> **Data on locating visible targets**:
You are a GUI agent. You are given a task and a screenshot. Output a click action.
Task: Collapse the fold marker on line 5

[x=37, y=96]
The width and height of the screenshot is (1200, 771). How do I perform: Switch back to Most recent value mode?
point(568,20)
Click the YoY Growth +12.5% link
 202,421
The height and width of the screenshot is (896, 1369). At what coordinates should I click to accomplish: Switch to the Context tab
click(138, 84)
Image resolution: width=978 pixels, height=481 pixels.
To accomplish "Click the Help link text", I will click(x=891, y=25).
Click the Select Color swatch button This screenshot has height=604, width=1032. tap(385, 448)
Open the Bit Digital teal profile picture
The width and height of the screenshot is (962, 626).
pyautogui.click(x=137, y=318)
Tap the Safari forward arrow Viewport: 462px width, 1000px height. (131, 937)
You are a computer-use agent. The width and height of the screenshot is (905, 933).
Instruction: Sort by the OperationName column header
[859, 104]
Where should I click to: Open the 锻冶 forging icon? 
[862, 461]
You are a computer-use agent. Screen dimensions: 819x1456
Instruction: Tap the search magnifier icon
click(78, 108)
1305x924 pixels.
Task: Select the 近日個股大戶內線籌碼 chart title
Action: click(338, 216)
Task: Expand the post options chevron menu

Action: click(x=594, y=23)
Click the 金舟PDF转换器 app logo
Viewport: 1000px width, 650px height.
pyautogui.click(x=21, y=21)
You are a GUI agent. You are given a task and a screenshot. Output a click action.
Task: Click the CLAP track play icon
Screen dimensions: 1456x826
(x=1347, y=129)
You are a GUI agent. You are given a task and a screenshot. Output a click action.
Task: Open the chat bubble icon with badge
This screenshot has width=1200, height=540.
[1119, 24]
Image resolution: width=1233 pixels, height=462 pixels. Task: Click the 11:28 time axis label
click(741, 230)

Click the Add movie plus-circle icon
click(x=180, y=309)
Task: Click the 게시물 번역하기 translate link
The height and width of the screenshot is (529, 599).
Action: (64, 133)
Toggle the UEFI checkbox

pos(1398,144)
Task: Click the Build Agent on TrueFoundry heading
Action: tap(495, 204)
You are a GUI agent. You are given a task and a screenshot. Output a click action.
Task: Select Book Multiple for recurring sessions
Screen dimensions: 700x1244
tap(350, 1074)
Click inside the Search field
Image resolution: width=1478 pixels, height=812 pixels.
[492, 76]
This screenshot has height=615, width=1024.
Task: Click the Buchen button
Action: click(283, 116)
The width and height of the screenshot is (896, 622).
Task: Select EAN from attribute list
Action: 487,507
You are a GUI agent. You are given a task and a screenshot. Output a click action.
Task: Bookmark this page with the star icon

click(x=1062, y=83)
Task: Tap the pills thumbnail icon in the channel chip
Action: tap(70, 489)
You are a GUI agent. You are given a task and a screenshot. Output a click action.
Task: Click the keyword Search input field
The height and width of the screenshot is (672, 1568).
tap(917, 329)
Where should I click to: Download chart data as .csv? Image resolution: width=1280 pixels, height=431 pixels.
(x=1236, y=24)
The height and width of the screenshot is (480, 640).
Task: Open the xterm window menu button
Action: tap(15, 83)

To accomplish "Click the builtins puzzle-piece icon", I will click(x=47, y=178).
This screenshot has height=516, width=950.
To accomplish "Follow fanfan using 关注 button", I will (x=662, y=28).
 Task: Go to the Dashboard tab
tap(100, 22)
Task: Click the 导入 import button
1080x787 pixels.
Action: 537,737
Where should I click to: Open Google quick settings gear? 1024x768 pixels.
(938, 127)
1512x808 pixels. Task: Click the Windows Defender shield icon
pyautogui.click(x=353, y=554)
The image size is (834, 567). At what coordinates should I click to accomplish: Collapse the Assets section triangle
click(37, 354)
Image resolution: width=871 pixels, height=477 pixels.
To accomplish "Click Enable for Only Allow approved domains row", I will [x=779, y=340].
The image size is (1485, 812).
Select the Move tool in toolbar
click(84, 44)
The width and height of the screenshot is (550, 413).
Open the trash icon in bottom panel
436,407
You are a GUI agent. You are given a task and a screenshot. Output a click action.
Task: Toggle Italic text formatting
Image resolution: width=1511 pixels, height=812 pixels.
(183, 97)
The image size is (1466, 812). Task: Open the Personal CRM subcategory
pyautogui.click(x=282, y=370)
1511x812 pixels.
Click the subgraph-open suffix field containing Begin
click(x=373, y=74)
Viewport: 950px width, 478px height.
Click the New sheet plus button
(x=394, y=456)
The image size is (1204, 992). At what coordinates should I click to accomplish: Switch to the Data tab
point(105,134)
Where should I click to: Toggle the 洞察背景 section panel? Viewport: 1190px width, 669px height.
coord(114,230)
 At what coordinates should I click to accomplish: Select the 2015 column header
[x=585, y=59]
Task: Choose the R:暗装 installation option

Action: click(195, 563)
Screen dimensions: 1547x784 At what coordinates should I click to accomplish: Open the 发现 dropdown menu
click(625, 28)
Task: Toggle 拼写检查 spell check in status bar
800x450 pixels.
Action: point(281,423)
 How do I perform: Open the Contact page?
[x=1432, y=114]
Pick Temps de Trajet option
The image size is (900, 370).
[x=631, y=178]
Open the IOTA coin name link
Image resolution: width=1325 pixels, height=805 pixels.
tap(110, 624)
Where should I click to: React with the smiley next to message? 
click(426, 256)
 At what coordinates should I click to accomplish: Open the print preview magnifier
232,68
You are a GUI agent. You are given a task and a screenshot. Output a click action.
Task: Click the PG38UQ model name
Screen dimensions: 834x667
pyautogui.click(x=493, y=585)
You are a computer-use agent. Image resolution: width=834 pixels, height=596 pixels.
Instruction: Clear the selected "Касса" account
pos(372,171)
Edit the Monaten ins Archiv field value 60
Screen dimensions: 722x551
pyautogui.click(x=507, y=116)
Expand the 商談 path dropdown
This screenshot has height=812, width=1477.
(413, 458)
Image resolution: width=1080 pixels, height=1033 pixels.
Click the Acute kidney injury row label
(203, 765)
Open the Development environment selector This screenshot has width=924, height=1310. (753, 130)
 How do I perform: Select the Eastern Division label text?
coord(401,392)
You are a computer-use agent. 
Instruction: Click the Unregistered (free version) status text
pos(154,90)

> **TASK BRIEF**:
Reproduce all of the items above verbatim, line for line.

> **SOLUTION TO THE EXERCISE**:
You are a GUI agent. You are given a task and a screenshot. Output a click action.
Task: Collapse the fold marker on line 5

[x=37, y=96]
The width and height of the screenshot is (1200, 771). How do I perform: Switch back to Most recent value mode?
point(568,20)
Click the YoY Growth +12.5% link
 202,421
The height and width of the screenshot is (896, 1369). At what coordinates should I click to accomplish: Switch to the Context tab
click(138, 84)
Image resolution: width=978 pixels, height=481 pixels.
To accomplish "Click the Help link text", I will click(x=891, y=25).
Click the Select Color swatch button This screenshot has height=604, width=1032. tap(385, 448)
Open the Bit Digital teal profile picture
The width and height of the screenshot is (962, 626).
pyautogui.click(x=137, y=318)
Tap the Safari forward arrow Viewport: 462px width, 1000px height. (131, 937)
You are a computer-use agent. The width and height of the screenshot is (905, 933).
Instruction: Sort by the OperationName column header
[859, 104]
Where should I click to: Open the 锻冶 forging icon? 
[862, 461]
You are a computer-use agent. Screen dimensions: 819x1456
Instruction: Tap the search magnifier icon
click(78, 108)
1305x924 pixels.
Task: Select the 近日個股大戶內線籌碼 chart title
Action: click(338, 216)
Task: Expand the post options chevron menu

Action: click(x=594, y=23)
Click the 金舟PDF转换器 app logo
Viewport: 1000px width, 650px height.
pyautogui.click(x=21, y=21)
You are a GUI agent. You are given a task and a screenshot. Output a click action.
Task: Click the CLAP track play icon
Screen dimensions: 1456x826
(x=1347, y=129)
You are a GUI agent. You are given a task and a screenshot. Output a click action.
Task: Open the chat bubble icon with badge
This screenshot has width=1200, height=540.
[1119, 24]
Image resolution: width=1233 pixels, height=462 pixels. Task: Click the 11:28 time axis label
click(741, 230)

Click the Add movie plus-circle icon
click(x=180, y=309)
Task: Click the 게시물 번역하기 translate link
The height and width of the screenshot is (529, 599).
Action: (64, 133)
Toggle the UEFI checkbox

pos(1398,144)
Task: Click the Build Agent on TrueFoundry heading
Action: tap(495, 204)
You are a GUI agent. You are given a task and a screenshot. Output a click action.
Task: Select Book Multiple for recurring sessions
Screen dimensions: 700x1244
tap(350, 1074)
Click inside the Search field
Image resolution: width=1478 pixels, height=812 pixels.
[492, 76]
This screenshot has height=615, width=1024.
Task: Click the Buchen button
Action: click(283, 116)
The width and height of the screenshot is (896, 622).
Task: Select EAN from attribute list
Action: 487,507
You are a GUI agent. You are given a task and a screenshot. Output a click action.
Task: Bookmark this page with the star icon

click(x=1062, y=83)
Task: Tap the pills thumbnail icon in the channel chip
Action: tap(70, 489)
You are a GUI agent. You are given a task and a screenshot. Output a click action.
Task: Click the keyword Search input field
The height and width of the screenshot is (672, 1568).
tap(917, 329)
Where should I click to: Download chart data as .csv? Image resolution: width=1280 pixels, height=431 pixels.
(x=1236, y=24)
The height and width of the screenshot is (480, 640).
Task: Open the xterm window menu button
Action: tap(15, 83)

To accomplish "Click the builtins puzzle-piece icon", I will click(x=47, y=178).
This screenshot has height=516, width=950.
To accomplish "Follow fanfan using 关注 button", I will (x=662, y=28).
 Task: Go to the Dashboard tab
tap(100, 22)
Task: Click the 导入 import button
1080x787 pixels.
Action: 537,737
Where should I click to: Open Google quick settings gear? 1024x768 pixels.
(938, 127)
1512x808 pixels. Task: Click the Windows Defender shield icon
pyautogui.click(x=353, y=554)
The image size is (834, 567). At what coordinates should I click to accomplish: Collapse the Assets section triangle
click(37, 354)
Image resolution: width=871 pixels, height=477 pixels.
To accomplish "Click Enable for Only Allow approved domains row", I will [x=779, y=340].
The image size is (1485, 812).
Select the Move tool in toolbar
click(84, 44)
The width and height of the screenshot is (550, 413).
Open the trash icon in bottom panel
436,407
You are a GUI agent. You are given a task and a screenshot. Output a click action.
Task: Toggle Italic text formatting
Image resolution: width=1511 pixels, height=812 pixels.
(183, 97)
The image size is (1466, 812). Task: Open the Personal CRM subcategory
pyautogui.click(x=282, y=370)
1511x812 pixels.
Click the subgraph-open suffix field containing Begin
click(x=373, y=74)
Viewport: 950px width, 478px height.
Click the New sheet plus button
(x=394, y=456)
The image size is (1204, 992). At what coordinates should I click to accomplish: Switch to the Data tab
point(105,134)
Where should I click to: Toggle the 洞察背景 section panel? Viewport: 1190px width, 669px height.
coord(114,230)
 At what coordinates should I click to accomplish: Select the 2015 column header
[x=585, y=59]
Task: Choose the R:暗装 installation option

Action: click(195, 563)
Screen dimensions: 1547x784 At what coordinates should I click to accomplish: Open the 发现 dropdown menu
click(625, 28)
Task: Toggle 拼写检查 spell check in status bar
800x450 pixels.
Action: point(281,423)
 How do I perform: Open the Contact page?
[x=1432, y=114]
Pick Temps de Trajet option
The image size is (900, 370).
[x=631, y=178]
Open the IOTA coin name link
Image resolution: width=1325 pixels, height=805 pixels.
tap(110, 624)
Where should I click to: React with the smiley next to message? 
click(426, 256)
 At what coordinates should I click to accomplish: Open the print preview magnifier
232,68
You are a GUI agent. You are given a task and a screenshot. Output a click action.
Task: Click the PG38UQ model name
Screen dimensions: 834x667
pyautogui.click(x=493, y=585)
You are a computer-use agent. Image resolution: width=834 pixels, height=596 pixels.
Instruction: Clear the selected "Касса" account
pos(372,171)
Edit the Monaten ins Archiv field value 60
Screen dimensions: 722x551
pyautogui.click(x=507, y=116)
Expand the 商談 path dropdown
This screenshot has height=812, width=1477.
(413, 458)
Image resolution: width=1080 pixels, height=1033 pixels.
Click the Acute kidney injury row label
(203, 765)
Open the Development environment selector This screenshot has width=924, height=1310. (753, 130)
 How do I perform: Select the Eastern Division label text?
coord(401,392)
You are a computer-use agent. 
Instruction: Click the Unregistered (free version) status text
pos(154,90)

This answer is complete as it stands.